In Fig. 3, the overall success and precision plots generated by the benchmark toolbox are reported. These plots report 11 performing trackers in the benchmarks. Our tracker and OCT achieve 90.8% and 84.7% based on the average precision rate when the threshold is set to 20, while the famous KCF and CSK trackers, respectively, achieve 74.1% and 72.4%. In terms of success rate, Ours and OCT, respectively, achieve 56.9% and 55.8%. We also compare with SPC, which presents a saliency prior context model, showing that our tracker achieves a significant performance in terms of precision (18.4% higher) and success rate (10.3% higher). These results confirm that our method performs better than most state-of-the-art trackers.

Fig. 3.
figure 3

Success and precision plots.

Results about average success rate for 8 typical attributes are summarized in Table 1. In this table we use bold fonts to indicate the best tracker of different attributes among KCF, OCT and our tracker. Statistic data shows that our method is effective and efficient in front of the challenges including in-plane rotation, out-of-plane rotation, scale variation and fast motion, which occurs frequently in UAV videos. We are pleasantly surprised that our method outperforms the KCF and OCT for low resolution videos, with a success rate of 0.55, meaning our method can perform well although the target is weak and small. Besides, our method hold a tracking speed of 92FPS, so it can realize real-time UAV object tracking.

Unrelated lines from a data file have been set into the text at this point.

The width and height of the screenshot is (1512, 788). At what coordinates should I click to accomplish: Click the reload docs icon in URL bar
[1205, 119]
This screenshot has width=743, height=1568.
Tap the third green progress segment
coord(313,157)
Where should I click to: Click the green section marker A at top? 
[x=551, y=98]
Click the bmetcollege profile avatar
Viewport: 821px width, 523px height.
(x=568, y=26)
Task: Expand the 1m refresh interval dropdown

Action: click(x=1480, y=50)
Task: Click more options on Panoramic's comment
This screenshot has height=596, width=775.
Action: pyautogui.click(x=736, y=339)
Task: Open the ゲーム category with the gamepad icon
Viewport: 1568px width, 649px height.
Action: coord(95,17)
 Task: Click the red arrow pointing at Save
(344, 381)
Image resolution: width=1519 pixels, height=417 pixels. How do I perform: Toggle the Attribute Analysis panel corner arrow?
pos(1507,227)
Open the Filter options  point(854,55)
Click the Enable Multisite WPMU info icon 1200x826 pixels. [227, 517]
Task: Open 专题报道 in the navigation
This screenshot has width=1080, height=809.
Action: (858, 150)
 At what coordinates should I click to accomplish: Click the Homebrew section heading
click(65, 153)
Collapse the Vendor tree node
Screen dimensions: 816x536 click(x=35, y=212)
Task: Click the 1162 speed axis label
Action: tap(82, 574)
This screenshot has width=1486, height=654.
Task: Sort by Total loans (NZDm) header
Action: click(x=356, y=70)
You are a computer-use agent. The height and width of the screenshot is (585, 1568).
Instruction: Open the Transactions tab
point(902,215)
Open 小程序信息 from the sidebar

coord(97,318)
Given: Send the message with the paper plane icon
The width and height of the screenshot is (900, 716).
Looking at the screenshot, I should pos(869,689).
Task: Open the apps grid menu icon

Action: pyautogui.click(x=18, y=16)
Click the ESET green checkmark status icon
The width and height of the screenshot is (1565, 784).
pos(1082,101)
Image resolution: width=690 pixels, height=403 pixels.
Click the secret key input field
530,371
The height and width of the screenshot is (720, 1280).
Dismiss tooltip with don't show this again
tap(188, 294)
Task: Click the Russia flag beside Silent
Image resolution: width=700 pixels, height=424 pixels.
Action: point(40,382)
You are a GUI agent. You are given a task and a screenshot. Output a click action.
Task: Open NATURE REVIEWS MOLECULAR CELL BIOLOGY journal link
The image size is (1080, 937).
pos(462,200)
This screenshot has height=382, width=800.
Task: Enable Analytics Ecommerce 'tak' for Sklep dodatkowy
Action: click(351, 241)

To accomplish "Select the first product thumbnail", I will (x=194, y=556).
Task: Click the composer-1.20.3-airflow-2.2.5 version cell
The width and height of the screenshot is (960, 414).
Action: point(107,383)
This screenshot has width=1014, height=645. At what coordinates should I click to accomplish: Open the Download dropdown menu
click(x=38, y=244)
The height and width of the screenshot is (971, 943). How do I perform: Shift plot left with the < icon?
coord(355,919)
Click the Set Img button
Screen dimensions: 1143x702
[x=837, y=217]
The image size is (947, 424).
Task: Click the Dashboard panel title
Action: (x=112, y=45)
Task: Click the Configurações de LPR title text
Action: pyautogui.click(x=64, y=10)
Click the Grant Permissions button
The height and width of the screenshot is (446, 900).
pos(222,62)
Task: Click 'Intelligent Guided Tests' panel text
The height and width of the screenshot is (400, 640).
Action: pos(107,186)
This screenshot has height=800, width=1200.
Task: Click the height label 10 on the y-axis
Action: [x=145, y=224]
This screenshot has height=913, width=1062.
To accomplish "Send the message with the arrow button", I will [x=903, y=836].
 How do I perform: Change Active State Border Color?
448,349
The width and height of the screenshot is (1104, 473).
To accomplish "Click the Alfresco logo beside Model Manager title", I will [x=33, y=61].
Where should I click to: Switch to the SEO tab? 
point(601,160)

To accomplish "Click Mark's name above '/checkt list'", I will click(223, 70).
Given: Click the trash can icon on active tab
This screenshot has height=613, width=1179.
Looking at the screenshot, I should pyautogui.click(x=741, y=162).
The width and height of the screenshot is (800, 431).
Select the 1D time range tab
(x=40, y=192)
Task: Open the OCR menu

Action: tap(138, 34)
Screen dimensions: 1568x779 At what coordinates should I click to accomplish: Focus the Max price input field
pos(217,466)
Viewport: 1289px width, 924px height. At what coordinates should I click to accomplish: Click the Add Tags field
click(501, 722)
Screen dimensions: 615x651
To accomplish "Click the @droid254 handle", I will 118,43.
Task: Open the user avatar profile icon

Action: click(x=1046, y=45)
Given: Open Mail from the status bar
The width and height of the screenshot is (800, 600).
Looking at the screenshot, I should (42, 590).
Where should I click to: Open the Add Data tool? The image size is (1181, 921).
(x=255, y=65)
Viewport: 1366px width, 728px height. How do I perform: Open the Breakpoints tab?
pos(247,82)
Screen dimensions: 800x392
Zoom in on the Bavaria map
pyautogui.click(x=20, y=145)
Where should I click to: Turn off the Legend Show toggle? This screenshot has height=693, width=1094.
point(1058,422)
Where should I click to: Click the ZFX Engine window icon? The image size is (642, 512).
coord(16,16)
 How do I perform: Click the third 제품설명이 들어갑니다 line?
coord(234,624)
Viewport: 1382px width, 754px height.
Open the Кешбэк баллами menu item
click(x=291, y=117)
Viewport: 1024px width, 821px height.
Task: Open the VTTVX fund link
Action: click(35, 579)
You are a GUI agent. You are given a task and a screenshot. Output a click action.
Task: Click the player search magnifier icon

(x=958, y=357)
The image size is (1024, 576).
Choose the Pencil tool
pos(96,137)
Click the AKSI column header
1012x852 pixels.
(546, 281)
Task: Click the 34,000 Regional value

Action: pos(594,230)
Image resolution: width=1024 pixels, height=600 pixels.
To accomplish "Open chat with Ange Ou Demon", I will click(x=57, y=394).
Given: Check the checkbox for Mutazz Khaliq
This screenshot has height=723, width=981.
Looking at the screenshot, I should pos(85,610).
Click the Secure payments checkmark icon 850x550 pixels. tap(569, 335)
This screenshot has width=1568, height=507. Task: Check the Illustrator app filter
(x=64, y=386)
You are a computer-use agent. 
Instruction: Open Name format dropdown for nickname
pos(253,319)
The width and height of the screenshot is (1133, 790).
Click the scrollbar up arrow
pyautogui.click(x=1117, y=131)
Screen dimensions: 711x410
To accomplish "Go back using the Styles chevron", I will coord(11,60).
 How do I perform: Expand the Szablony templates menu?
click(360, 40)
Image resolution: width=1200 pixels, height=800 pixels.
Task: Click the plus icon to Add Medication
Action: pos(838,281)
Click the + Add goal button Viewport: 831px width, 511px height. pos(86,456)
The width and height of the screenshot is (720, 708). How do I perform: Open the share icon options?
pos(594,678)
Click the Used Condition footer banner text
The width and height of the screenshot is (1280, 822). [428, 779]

Table 1. Results for success rate of different attributes

4 Conclusion

In this paper, we propose a compounded feature and a relocation method to enhance KCF for object tracking in UAV applications. We explore that the incorporation of low-level features and saliency feature could effectively solve the tough problems in UAV tracking, i.e. low resolution and fast motion. Also, we show that the failure judgement and relocation mechanism is appropriate for the weak and small targets in UAV tracking process. In the experimental section, we implement our tracking framework under the compounded feature – the combination of QDCT image signatures and gray feature. It’s worth noting that the proposed method could be extended to other features and extensive tracking situations. Extensive experiments of the UAV videos and comparisons on the benchmark show that the proposed method significantly improves the performance of KCF, and achieves a better performance than state-of-the-art tracker.